- _Stated task_: Output the listing below verbatim, every line and character unchanged.

- _Given entries_:
+ + + + +
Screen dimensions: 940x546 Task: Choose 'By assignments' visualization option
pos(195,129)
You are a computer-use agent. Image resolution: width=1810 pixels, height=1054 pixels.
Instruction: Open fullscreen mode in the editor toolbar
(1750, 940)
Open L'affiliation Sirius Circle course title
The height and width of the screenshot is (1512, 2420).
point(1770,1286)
+ + + + +
- _Result_:
Screen dimensions: 940x546 Task: Choose 'By assignments' visualization option
pos(195,129)
You are a computer-use agent. Image resolution: width=1810 pixels, height=1054 pixels.
Instruction: Open fullscreen mode in the editor toolbar
(1750, 940)
Open L'affiliation Sirius Circle course title
The height and width of the screenshot is (1512, 2420).
point(1770,1286)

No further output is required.